Azo’lah’s finger jabbed at the room. “This is our primary destination. Though we cannot be sure the cloak, coronet, and staff will be there, it is where we will start. We’ll enter the temple through what remains of the main entrance,” her elegant fingers traced to the top of the schematic, “and in order to avoid confrontation with the Dangerous Ones, we will not use the main stairs. Instead, we will use the Myax door off the main chamber to get to the fourth floor—”
“The Myax door?” I asked, leaning closer to where Azo’lah’s finger traced along the photo projection.
“Every Auhtula has a First Myax. After they perish, they are buried together so the Myax can protect her Auhtula in the next realm,” Azo’lah explained. “There are two entrances to the tomb so that in the unlikely event of the Auhtula perishing before her Myax, the Myax could join her Auhtula without disturbing her rest.” Azo’lah tugged at her ponytail, tightening its invisible holder. “Even with Nyc’arra’s knowledge, I doubt Shockley will think to use the Myax door.”
I gnawed on my thumb nail. “So we get in and go down one extra floor, how do we get to where we need to go?”
“Myaxi, with your expertise, you will find the way through the temple.” I stifled a too-close to hysterical sound, unsure how half a decade’s worth of education made me an expert at navigating alien ruins. “Chester, you will stay with the Killer Qu’een in the event a quick take-off is necessary. Fulyiti, you will accompany Myaxi and me into the temple.” Azo’lah stood up to her full height and assessed Fleetwood with a stern gaze. “I dislike taking you into danger, but you will be a great help to Gretchen with your knowledge of the Ancients’ language.
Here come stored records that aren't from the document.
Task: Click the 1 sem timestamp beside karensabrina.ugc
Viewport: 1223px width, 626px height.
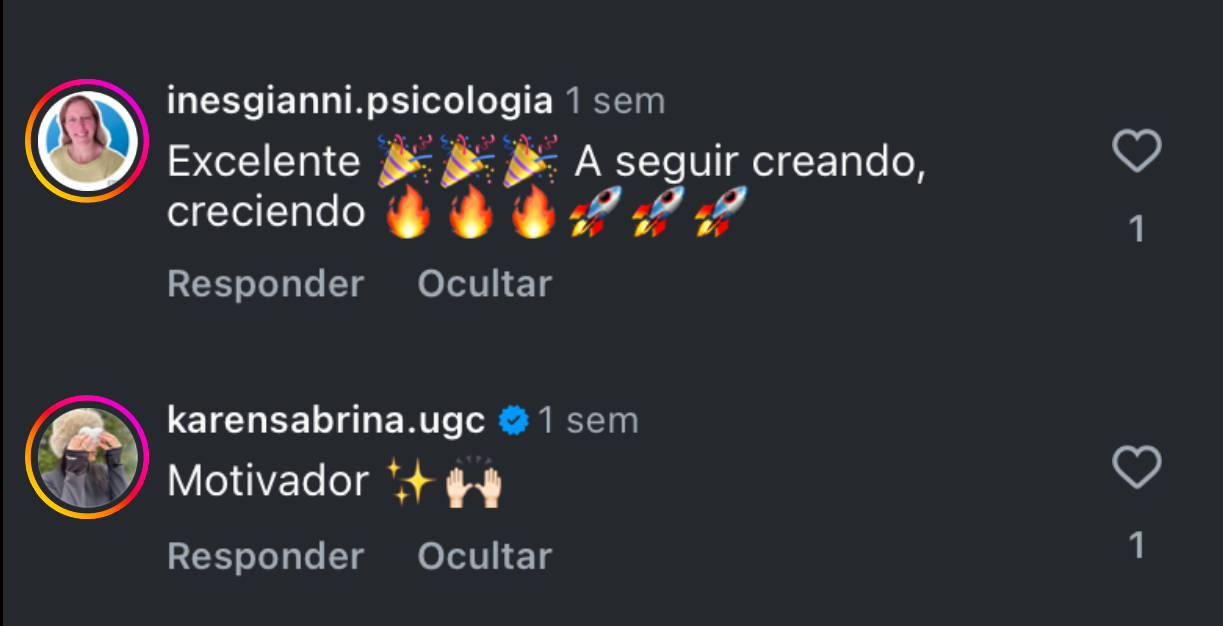Action: click(x=588, y=420)
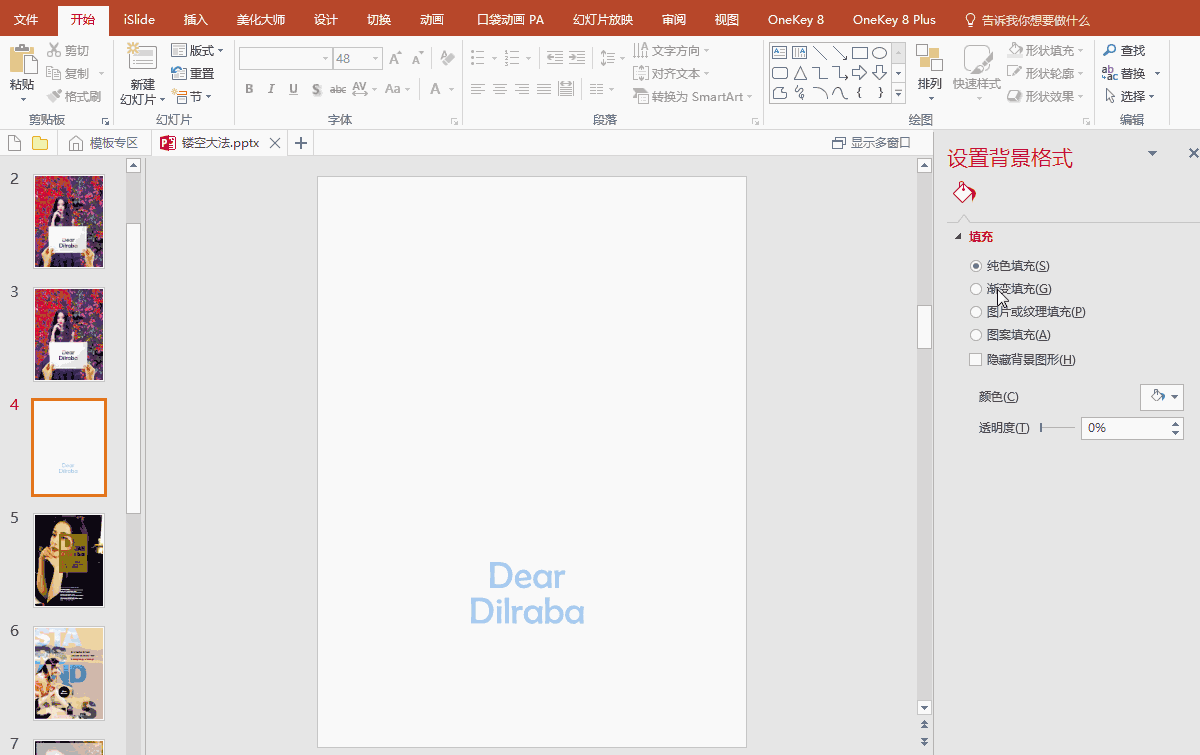Click the Find (查找) search icon
1200x755 pixels.
(x=1110, y=50)
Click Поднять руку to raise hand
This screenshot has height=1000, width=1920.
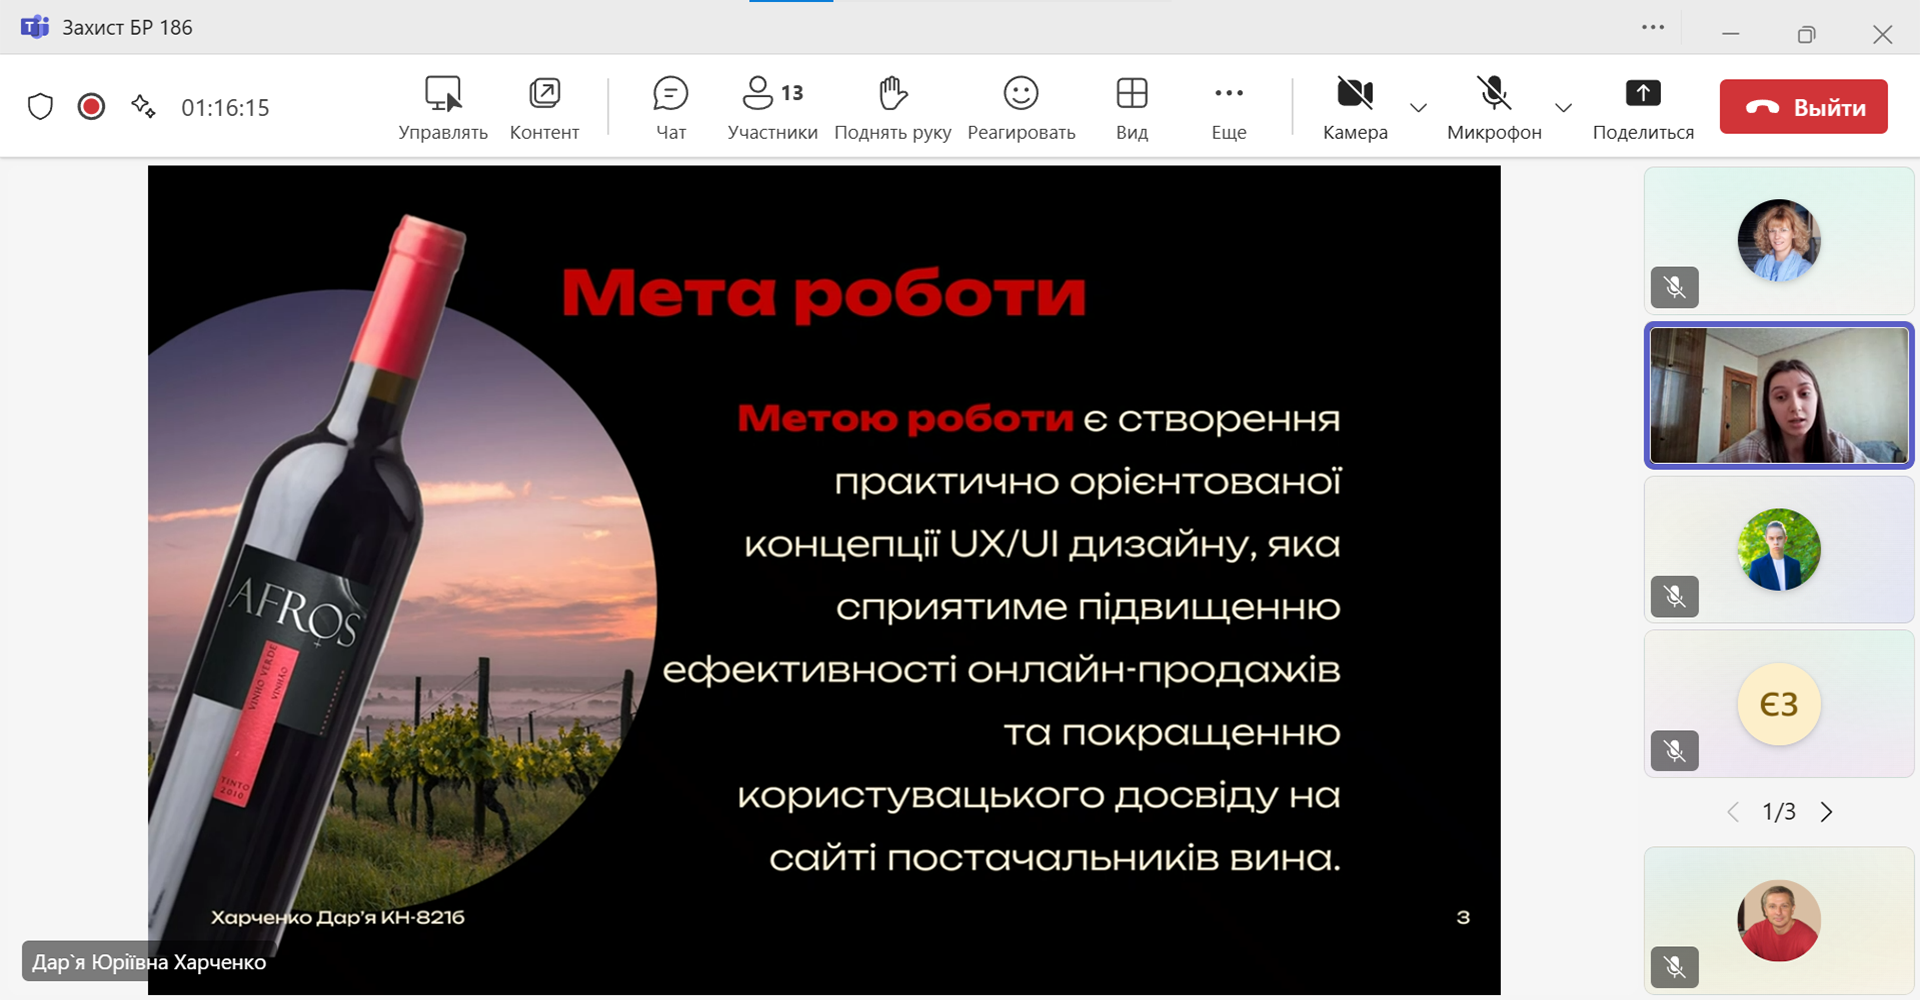(x=892, y=107)
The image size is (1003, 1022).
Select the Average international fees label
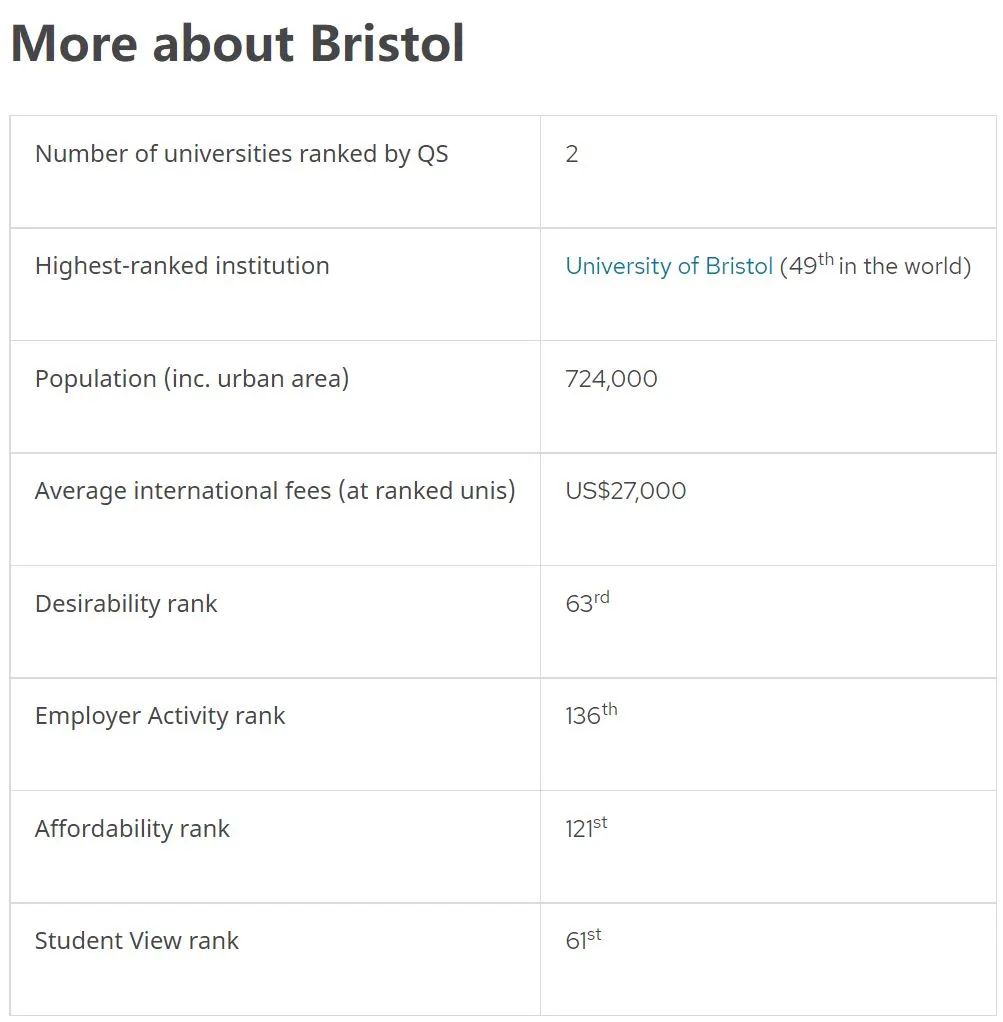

And with Nyc’arra at Shockley’s side, I will need all of the assistance I can get if a confrontation presents itself.”
Fleetwood saluted Azo’lah, colorful bits of half-masticated food flying from her lips as she chirped, “Aye, aye, Cap’n.”
Azo’lah’s voice went as rigid as her posture. “You will stay with us. You will not wander off, you will not touch anything Myaxi deems dangerous.” I felt my neck flare hot, flattered, and trepidatious, that Azo’lah was placing such authority in my hands. “Nor” Azo’lah continued, “will you seek out the Dangerous Ones—”
“You’re making this boring,” Fleetwood complained.
“Good, maybe that will keep you in line.” Azo’lah grinned, squeezing Fleetwood’s shoulder. “Any questions?”
“Roughly a thousand,” I said. “How are we getting into the temple if it was ruined in the solar flares? This tapestry is useful, but it was woven before the temple was destroyed, so we have no way of knowing if hallways or doorways are collapsed! And how exactly are we getting through,” I pointed both of my hands towards our intended destination, “the Myax door? Are we just assuming it’s already open and not caved in? What are we going to do if the relics aren’t—”
“I understand you are worried, but we will be flexible in all aspects of our mission,” Azo’lah calmly interrupted as though that were an acceptable response to all of my questions. “We land on Vas Roya within the half-hour. I expect you all to be suited up and ready to go.”
I gaped at her back as she exited the room. I turned to Chester and Fleetwood, my hands fluttering in flailing supplication. “We aren’t even remotely prepared for this! That’s, like, thirty percent of a plan at best!”
Fleetwood ignored my extremely valid point and instead chose to bury her face in her bowl.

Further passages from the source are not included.